Enter the credit default swap or CDS. The credit default swap is pretty simple. It's an insurance policy on a bond or derivative. The buyer of a CDS believes that the bond is at risk of default and is buying insurance against that happening. The CDS is usually sold as a percentage of the presumed value of the bond and is renewable yearly. By way of example, if you wanted to buy a CDS on $1 billion worth of a AAA-rated subprime mortgage bond you might pay 0.5% of that value per year. So you'd essentially pay $5 million to insure the bond against default for one year. If the bond defaulted during that year, you'd get paid $1 billion. If it did not default during that year you'd be out $5 million. So essentially it becomes a bet. The buyer of a CDS is betting the odds of a bond defaulting during that year. Now the CDS holder can renew the CDS every year for the life of the bond (mortgage bonds exist until all buyers have either defaulted or paid off their loans). So if you believed there was a high likelihood that the AAA-rated subprime mortgage bond would default within 5 years, it'd cost you $25M to make that bet. And the payoff if you were right would be $1B. To put it into our level of financial understanding, you'd be spending $25 in insurance over 5 years for a chance to win $1,000. If you believed the bet would pay off within 5 years you'd be a fool not to make that bet, right?

And here's the kicker. Unlike traditional insurance, with a CDS you did not need to own the underlying property. I can't buy fire insurance on your house - I can only buy it on my own house. Otherwise, I'd have an incentive to burn your house down. Also, if we both held fire insurance on your house and it burnt down, the insurance company would have to pay both of us for a single property. That's an absurd way of doing business, but that's exactly how CDSs work. You could buy CDS against bonds or CDOs you didn't actually own.
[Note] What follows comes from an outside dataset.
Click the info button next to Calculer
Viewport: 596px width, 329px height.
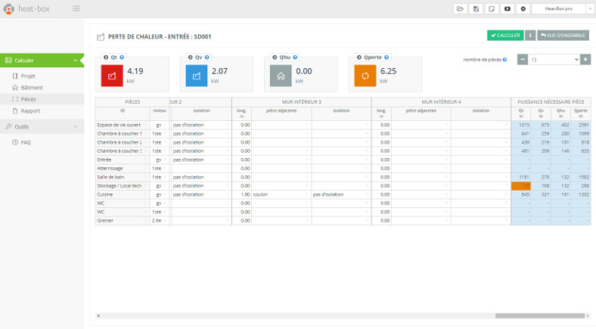(530, 35)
Well, the smart guys in finance realized that particularly the AAA-rated subprime CDOs were absolute crap. That their likelihood of defaulting was not almost impossible ("nearly risk free") but were virtually certain. These smart guys leveraged as much of their investment portfolios as possible buying very cheap CDSs on these AAA-rated CDOs.

Things get much more complicated than this, but ultimately investment banks that were leveraged heavily in these CDSs for subprime bonds and CDOs were on the hook for hundreds of billions of dollars when these subprime bonds and CDOs began defaulting en masse. You see, the sellers of the credit default swaps did not need to hold capital equivalent to their exposure so once these bonds stated crashing like the junk they were, these banks did not have the capital necessary to pay out the insurance policies they'd sold. Not only that, but the bonds and CDOs they were holding became worthless overnight.

In other words, the CDS buyers broke the bank at the casino.

And the American taxpayers were on the hook for the costs, because if the bond and derivatives markets crashed, credit markets would freeze and the entire economy would collapse. These investment banks that so terribly misjudged the risks inherent in their gambles were too big to fail. Trillions of dollars of investment grade securities evaporated and the biggest losers were the institutional investments that were required to invest in only investment grade bonds or CDOs. Those pension plans, university endowments, etc. They'd been betrayed by the very banks they were supposed to be trusting to insure their solvency.